Save Open Spaces – From Pitsea to Hadleigh Castle
February 27, 2011 1 Comment
I took a quick walk in the local area only to find details of last week’s march to Basildon Town Centre posted on a tree – Save Open Spaces
From then on I took photographs on my phone of open spaces. The Tories and the Liberals are going to try and privatise our services; they are doing this by offering to tender our services and weakening the public sector, all the while expressing the vacuous notion of a big society to cover up for the fact that they are chipping away at the fabric of our lives.

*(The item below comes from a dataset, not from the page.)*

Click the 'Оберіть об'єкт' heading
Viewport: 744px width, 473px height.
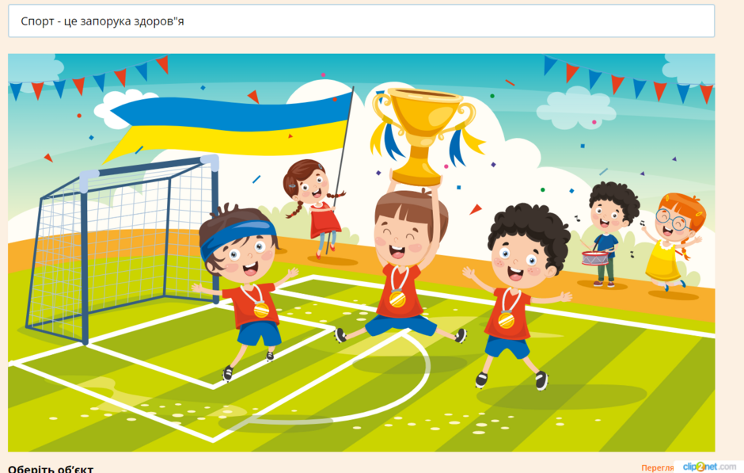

Legend has it that before the Shoeburyness to London Fenchurch Street line was built (primarily to transport rich Londoners who had, or were thinking of investing in, weekend homes in the Pitsea Marshes) Dick Turpin and the highwaymen would walk the route back to London. Crime did find itself down this path. Which is why irony was not lost on me when a friend of mine was fined too many times on the line, bunking his fare, on his way to Southend College. He was living in a temporary accomodation after being thrown out of home, but once a summons came through the post requesting money he did not have, he took his tent and lived next to Hadleigh Castle. His girlfriend at the time, who lived nearby in Thundersley, used to bring him food, and I did too from time to time.
It’s fair to say he occupied some space in Hadleigh Castle, which looks like this:
Open spaces are important, free from commercialisation and profit-driven enterprise. We’ve never known anything else, but we’ll soon realise it all the more, and if we don’t do our duty as citizens, we can remember these days as the beginning of the end for the welfare state – and we know who are to blame.